Thirty RCTs were included (1,760 patients were randomised but 394 patients were subsequently excluded by the original authors, leaving 1,366 evaluable patients).
The average sample size was 46 patients (range: 8 to 139).
Anti-emetic efficacy (10 RCTs).
There was wide variability in event rates with both cannabinoids and controls. The scatter in the event rates suggested increased efficacy with cannabinoids and relative homogeneity of the data.
Cannabinoids versus active control. Cannabinoids were more effective than active comparators for complete control of nausea (7 RCTs) and for complete control of vomiting (6 RCTs); the RRs were 1.38 (95% CI: 1.18, 1.62; NNT=6.4) and 1.28 (95% CI: 1.08, 1.51; NNT=8.0), respectively.
Cannabinoids versus placebo control. Cannabinoids were more effective than placebo for complete control of nausea (4 RCTs) and for complete control of vomiting (4 RCTs); the RRs were 1.21 (95% CI: 1.03, 1.42; NNT=8.0) and 1.84 (95% CI: 1.42, 2.38; NNT=3.3), respectively.
After the exclusion of studies in which the control groups showed extreme event rates (less than 25% or greater than 75%), cannabinoids were superior to conventional anti-emetics. The RRs for complete control of nausea and complete control of vomiting were 1.70 (95% CI: 1.32, 2.18; NNT=3.4) and 1.26 (95% CI: 1.07, 1.48; NNT=6.6), respectively.
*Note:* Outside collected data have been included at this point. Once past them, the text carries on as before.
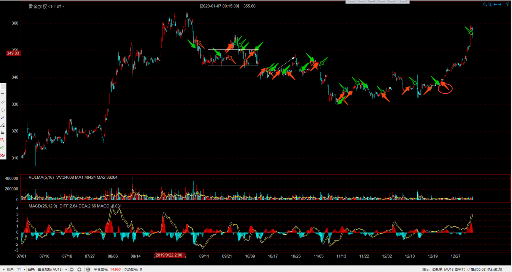Pick the green down-arrow marker tool
The height and width of the screenshot is (272, 512).
click(3, 148)
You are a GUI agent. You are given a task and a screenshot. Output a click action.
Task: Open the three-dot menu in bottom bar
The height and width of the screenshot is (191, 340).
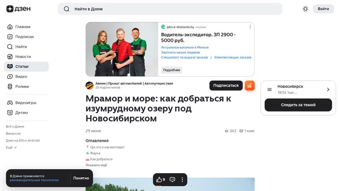pyautogui.click(x=182, y=180)

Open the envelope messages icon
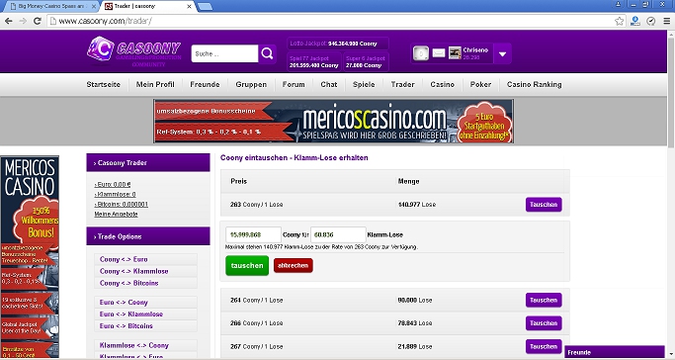click(438, 53)
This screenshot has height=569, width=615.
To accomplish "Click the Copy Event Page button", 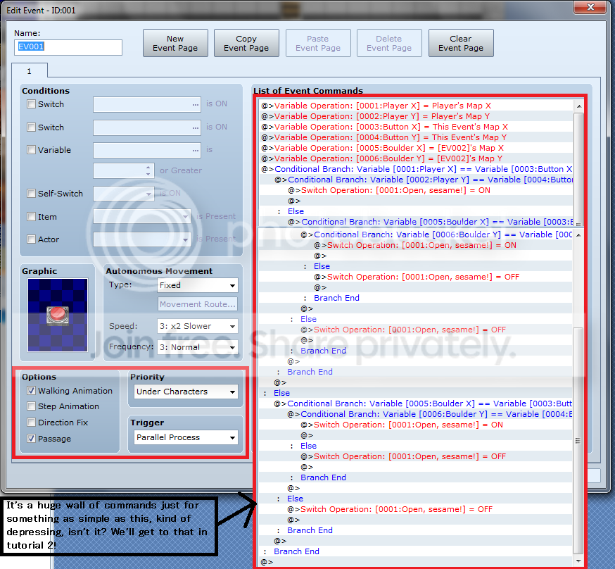I will pos(246,43).
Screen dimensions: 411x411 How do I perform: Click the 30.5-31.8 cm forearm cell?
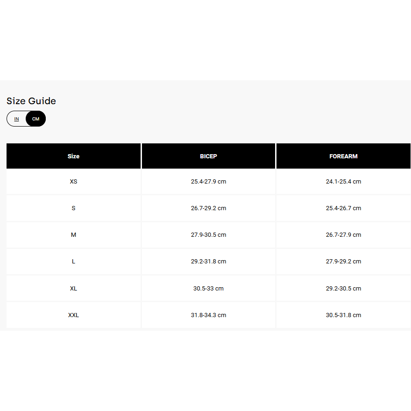(343, 315)
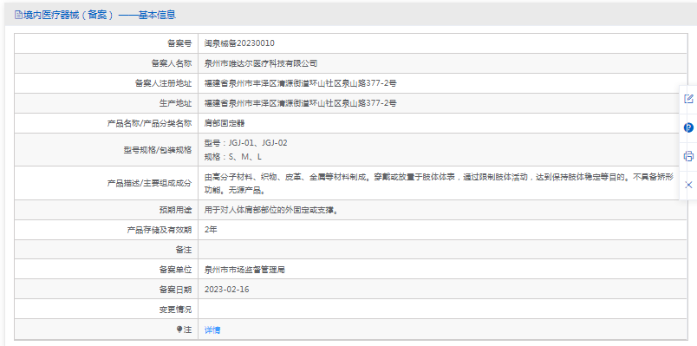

After limiting the analysis to those trials with extreme event rates in the control group, there was no significant difference between cannabinoids and active comparators. These studies included one RCT that used low emetogenic drugs (vincristine and fluorouracil) and had low rates (less than 25%) of nausea in the control group, and 6 RCTs that had high rates (greater than 75%) of nausea in the placebo control groups. The latter 6 RCTs used regimes involving the following: high-dose methotrexate; doxorubicin and cytoxan; cisplatin; or a combination of cyclophosphamide, methotrexate and fluorouracil.
Patients' preference (18 crossover RCTs).
Significantly more patients expressed a preference to be treated with cannabinoids for further chemotherapy cycles rather than either placebo or active comparator. The RR versus placebo (4 RCTs) was 5.67 (95% CI: 3.95, 8.15; NNT=1.6) and the RR versus active control (14 RCTs) was 2.39 (95% CI: 2.05, 2.78; NNT=2.8).
Side-effects.
Side-effects were significantly more common with cannabinoids. The potentially beneficial side-effects found were 'high' (RR 10.6, 95% CI: 6.86, 16.5), sedation or drowsiness (RR 1.66, 95% CI: 1.46, 1.89), and euphoria (RR 12.5, 95% CI: 3.00, 52.1). The definitely harmful side-effects found were as follows: dysphoria or depression (RR 8.06, 95% CI: 3.38, 19.2), dizziness (RR 2.97, 95% CI: 2.31, 3.83), hallucinations (RR 6.10, 95% CI: 2.41, 15.4), paranoia (RR 8.58, 95% CI: 6.38, 11.5), and arterial hypotension (RR 2.23, 95% CI: 1.75, 2.83).
Withdrawals due to side-effects were significantly more common with cannabinoids than with the control; the RR was 4.67 (95% CI: 3.07, 7.09; NNT=11).